# Access Problem mit Datentyp



## SirNeo (13. Februar 2002)

Hi,

ich hoffe ihr könnt mir helfen.

Ich habe eine fertige Datenbank, bedeutet sie ist in der Entwicklung schon fertig, nun soll ich einen Überlauffehler beheben.

Ein Feld ist bei mir als Währungsfeld definiert, das muss auch so bleiben, leider wird beim rechnen mit den Beträgen anscheinden die Standartlänge des Feldes überschritten. Wie erhöhe ich jetzt die Länge? Geht das überhaupt?

Danke schon einmal im voraus.


----------



## Deemax (13. Februar 2002)

*Datentyp Währung*

Was versuchst du denn in das Währungsfeld zu schreiben?

In der DB-Entwurfsansicht steht das Feld standartmäßig auf DM (Access2000) und die Dezimalstellen werden automatisch ermittelt. Du kannst das aber ändern indem du auf das Format Feld / Dezimalstellenanzeige klickst.


----------



## SirNeo (13. Februar 2002)

Es wird der Wert aus einer Textdatei gelesen, ein gewisser Betrag. Mit dem wird dann hin und her gerechnet, bevor er in die Datenbank gestellt wird. Dabei habe ich Probleme mit den Vorkommastellen, diese wachsen dabei auf über 9 stellen hinaus während des rechnes, das kann ich nicht verhindern, und das erzeugt dann den Überlauffehler.


----------



## SirNeo (14. Februar 2002)

Hat sonst keiner eine Idee?


----------



## Deemax (15. Februar 2002)

*Access*

Deine Vorkommastellen sind größer als 9 . Das ist für Access doch keine Problem. 

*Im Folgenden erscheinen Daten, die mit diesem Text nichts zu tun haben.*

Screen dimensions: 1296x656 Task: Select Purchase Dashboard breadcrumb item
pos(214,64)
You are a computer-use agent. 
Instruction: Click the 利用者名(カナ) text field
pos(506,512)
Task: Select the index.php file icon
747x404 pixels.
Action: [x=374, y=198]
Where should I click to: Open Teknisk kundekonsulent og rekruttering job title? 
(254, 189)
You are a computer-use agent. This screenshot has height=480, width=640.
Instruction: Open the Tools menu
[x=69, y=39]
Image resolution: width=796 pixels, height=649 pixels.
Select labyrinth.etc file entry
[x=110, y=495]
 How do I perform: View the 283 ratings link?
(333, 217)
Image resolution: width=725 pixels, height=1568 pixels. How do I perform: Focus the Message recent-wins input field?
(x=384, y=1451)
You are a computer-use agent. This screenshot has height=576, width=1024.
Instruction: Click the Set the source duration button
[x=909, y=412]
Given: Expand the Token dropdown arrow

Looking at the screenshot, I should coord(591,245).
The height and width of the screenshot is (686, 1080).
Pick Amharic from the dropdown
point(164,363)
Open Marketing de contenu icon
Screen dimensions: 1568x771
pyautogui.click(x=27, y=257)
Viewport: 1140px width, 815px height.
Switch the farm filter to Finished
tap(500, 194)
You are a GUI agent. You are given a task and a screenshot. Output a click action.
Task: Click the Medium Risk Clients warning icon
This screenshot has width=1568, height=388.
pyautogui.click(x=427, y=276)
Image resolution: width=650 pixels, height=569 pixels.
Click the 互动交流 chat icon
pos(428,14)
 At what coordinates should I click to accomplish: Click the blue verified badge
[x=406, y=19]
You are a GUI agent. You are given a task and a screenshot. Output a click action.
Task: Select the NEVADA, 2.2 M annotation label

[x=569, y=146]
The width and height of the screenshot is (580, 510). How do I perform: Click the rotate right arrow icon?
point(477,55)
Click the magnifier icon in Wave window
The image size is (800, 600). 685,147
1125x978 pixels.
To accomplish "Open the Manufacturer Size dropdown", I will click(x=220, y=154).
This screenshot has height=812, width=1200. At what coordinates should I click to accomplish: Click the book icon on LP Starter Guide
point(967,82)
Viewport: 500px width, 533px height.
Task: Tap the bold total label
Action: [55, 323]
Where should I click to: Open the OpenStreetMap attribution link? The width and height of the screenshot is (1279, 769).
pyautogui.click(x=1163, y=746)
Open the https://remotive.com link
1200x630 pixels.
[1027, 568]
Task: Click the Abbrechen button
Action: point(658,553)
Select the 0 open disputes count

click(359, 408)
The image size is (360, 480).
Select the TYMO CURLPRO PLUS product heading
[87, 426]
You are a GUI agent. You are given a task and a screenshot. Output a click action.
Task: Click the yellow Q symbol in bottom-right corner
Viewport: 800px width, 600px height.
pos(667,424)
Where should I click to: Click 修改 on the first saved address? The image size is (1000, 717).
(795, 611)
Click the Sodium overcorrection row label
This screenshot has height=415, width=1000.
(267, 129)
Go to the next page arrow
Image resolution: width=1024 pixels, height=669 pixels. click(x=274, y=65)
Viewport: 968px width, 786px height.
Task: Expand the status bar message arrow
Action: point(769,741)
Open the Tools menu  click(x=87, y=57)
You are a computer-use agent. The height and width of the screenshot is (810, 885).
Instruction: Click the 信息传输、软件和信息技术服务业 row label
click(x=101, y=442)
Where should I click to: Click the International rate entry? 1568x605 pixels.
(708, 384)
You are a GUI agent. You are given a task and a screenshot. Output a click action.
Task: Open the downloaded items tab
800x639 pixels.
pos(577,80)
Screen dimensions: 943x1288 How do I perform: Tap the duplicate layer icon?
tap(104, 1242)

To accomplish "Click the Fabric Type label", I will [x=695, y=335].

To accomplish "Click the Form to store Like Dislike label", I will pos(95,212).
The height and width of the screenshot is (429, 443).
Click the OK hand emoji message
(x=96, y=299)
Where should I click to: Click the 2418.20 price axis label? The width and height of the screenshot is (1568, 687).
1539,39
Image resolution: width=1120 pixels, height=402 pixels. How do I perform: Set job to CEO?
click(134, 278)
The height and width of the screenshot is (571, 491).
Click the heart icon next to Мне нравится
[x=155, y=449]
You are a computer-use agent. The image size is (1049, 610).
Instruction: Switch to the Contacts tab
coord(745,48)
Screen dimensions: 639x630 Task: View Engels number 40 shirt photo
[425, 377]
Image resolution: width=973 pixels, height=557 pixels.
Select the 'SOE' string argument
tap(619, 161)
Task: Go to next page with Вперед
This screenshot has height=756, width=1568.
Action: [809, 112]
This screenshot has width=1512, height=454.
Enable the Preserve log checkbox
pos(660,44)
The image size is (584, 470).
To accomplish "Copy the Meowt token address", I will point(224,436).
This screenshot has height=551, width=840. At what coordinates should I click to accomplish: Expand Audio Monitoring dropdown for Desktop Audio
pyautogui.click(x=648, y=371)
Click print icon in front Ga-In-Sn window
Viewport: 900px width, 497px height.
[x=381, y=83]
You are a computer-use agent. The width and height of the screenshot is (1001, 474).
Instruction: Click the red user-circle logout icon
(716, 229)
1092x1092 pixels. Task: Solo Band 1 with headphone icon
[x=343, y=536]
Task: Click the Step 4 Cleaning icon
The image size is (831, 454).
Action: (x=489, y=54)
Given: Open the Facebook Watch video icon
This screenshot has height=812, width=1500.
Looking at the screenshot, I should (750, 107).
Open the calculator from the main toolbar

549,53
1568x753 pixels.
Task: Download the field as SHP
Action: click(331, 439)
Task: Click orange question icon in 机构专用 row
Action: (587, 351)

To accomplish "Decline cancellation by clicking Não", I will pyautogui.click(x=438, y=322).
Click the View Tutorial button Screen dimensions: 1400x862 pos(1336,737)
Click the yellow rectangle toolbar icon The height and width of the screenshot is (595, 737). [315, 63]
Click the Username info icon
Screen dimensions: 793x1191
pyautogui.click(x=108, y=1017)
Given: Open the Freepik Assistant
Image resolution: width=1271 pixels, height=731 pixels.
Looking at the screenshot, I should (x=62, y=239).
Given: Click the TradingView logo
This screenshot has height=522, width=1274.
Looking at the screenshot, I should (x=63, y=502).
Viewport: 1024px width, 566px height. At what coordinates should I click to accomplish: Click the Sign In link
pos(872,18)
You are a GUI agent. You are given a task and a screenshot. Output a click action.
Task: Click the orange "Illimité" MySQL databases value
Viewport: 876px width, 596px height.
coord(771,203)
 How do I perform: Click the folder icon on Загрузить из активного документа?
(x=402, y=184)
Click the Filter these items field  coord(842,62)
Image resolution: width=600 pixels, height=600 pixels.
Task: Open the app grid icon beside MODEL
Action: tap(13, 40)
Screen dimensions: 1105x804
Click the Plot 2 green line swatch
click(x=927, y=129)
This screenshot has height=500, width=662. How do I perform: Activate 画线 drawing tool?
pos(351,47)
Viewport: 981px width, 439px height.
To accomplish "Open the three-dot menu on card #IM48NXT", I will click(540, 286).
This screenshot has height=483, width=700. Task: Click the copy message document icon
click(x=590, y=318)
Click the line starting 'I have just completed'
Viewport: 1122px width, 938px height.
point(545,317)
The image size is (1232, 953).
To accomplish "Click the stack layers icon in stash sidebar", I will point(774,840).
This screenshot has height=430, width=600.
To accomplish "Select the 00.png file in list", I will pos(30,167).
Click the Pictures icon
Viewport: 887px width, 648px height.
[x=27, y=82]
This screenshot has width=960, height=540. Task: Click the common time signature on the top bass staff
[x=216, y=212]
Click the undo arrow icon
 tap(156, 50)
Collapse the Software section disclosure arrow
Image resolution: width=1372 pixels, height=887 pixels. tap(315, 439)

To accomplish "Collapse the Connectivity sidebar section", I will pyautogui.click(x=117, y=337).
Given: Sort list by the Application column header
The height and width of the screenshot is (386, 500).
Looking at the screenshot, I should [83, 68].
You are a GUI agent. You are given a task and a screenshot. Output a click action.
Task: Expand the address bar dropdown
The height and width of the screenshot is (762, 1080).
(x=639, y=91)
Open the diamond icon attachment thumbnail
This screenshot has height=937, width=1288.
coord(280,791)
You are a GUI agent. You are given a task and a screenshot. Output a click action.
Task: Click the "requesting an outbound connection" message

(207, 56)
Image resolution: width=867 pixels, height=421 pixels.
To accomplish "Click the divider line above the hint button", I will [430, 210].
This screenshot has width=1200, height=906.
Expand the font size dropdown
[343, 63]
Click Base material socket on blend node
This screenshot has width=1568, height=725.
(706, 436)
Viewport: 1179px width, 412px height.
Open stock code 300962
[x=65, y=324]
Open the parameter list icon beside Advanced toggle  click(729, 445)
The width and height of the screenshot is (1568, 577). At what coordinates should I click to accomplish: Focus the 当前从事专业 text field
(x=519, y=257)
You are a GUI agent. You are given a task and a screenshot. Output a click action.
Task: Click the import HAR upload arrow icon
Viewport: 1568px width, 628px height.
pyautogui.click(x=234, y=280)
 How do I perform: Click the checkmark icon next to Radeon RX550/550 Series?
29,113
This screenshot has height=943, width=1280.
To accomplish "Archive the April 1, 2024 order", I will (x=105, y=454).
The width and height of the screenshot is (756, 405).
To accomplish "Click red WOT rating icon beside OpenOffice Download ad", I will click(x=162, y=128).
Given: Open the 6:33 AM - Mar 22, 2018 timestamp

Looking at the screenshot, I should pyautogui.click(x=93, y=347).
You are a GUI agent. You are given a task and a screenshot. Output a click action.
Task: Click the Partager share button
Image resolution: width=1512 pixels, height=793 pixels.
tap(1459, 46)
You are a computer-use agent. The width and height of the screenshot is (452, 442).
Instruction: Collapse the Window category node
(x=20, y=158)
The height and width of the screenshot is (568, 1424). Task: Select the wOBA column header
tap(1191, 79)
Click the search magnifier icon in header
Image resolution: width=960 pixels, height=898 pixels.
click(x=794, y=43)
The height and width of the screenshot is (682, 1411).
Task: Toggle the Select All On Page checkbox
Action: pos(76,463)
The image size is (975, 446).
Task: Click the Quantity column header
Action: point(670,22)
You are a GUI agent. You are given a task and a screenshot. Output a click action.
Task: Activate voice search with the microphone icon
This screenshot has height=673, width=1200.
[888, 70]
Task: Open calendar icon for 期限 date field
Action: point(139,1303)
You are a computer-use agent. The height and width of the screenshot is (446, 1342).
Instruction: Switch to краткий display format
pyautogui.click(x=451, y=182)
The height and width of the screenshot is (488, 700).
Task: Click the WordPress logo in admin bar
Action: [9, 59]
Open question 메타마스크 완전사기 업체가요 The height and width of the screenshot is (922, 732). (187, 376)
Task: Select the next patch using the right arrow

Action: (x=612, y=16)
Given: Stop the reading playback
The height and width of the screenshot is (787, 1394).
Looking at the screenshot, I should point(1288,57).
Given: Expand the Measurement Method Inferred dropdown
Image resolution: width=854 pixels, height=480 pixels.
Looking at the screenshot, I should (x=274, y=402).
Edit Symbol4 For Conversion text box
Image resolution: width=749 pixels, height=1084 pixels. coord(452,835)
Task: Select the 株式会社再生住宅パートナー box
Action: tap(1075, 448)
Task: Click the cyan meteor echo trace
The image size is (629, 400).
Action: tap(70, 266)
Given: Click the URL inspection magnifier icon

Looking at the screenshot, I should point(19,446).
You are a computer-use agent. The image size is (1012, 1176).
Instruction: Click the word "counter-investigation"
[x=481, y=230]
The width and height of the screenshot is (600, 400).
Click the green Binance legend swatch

Gib doch mal einen Wert der eingetragen wird als Beispiel.


----------



## SirNeo (15. Februar 2002)

900000000000,45234   <Währungsfeld

Habe den schon versucht in Double zusetzten, kommt aber der gleiche Fehler. Jedesmal "Überlauf" und keine weitere Meldung.

Beim rechnen bricht er in dem Moment ab, wenn ich den Betrag mal 100 nehme. Es geht in der Funktion darum die Kommastellen passend zu runden und zu eleminieren, Umrechnung DM > EUR ohne eine Differenz von 1 Cent zu haben.

Nachtrag: Sorry sind doch 12 Stellen, bei drei Nullen weniger bricht er aber auch ab, also bei 900000000,45234


----------